Retrieve every line from the records in which the word "with" occurs.
--*--
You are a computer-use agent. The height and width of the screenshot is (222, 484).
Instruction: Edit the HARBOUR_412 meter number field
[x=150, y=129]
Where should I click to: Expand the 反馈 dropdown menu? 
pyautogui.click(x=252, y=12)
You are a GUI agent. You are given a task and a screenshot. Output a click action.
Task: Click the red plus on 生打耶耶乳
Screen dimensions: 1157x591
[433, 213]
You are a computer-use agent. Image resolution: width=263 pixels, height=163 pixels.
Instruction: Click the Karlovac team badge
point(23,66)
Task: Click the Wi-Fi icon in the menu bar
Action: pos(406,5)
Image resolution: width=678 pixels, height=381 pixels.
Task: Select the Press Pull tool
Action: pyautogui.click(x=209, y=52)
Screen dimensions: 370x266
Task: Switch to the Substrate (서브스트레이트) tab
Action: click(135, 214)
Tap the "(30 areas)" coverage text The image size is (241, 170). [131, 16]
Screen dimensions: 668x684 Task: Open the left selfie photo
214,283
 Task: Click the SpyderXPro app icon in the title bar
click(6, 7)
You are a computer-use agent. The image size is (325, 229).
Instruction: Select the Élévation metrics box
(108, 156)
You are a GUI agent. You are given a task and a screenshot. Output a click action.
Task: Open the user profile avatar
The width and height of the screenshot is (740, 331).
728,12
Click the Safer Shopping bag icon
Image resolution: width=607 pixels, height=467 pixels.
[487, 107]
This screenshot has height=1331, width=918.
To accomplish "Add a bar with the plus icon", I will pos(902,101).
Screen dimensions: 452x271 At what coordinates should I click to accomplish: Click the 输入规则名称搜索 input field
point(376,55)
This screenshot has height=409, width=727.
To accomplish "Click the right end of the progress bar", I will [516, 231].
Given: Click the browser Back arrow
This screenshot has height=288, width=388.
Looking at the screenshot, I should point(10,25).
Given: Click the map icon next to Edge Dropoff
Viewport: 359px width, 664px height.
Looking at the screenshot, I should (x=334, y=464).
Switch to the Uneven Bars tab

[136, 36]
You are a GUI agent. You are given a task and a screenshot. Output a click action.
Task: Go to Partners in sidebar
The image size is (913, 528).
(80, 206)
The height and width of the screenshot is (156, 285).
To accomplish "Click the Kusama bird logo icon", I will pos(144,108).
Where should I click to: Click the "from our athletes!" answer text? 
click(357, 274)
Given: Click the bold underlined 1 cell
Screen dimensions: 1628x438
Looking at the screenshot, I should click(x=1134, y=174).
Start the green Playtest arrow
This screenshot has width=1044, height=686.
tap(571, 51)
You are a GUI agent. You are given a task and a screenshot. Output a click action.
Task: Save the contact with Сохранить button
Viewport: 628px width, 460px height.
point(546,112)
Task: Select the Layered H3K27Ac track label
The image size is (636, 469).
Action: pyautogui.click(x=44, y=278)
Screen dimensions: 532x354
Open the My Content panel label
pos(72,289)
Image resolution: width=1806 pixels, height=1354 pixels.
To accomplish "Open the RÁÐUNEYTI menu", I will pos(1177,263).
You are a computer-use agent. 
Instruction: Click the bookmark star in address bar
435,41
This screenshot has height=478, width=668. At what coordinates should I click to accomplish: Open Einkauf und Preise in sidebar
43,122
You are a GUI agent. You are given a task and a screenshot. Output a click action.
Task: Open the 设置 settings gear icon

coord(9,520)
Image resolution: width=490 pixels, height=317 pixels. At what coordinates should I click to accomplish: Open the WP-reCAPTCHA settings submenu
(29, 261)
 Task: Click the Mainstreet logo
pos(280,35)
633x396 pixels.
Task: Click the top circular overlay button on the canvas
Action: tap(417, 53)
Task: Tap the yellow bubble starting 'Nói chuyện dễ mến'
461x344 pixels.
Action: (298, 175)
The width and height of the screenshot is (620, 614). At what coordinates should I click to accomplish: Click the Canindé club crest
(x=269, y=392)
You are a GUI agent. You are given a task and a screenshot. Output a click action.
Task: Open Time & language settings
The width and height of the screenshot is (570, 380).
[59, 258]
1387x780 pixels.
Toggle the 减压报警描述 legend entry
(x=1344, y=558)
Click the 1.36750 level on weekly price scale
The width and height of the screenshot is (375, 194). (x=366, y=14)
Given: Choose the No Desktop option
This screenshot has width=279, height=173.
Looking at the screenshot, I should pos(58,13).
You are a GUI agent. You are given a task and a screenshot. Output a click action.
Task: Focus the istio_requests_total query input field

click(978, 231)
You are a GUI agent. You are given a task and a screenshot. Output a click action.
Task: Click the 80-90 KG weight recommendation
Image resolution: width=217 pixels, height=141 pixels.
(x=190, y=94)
--*--
= REPLY =
To accomplish "Add a bar with the plus icon", I will pos(902,101).
Task: Save the contact with Сохранить button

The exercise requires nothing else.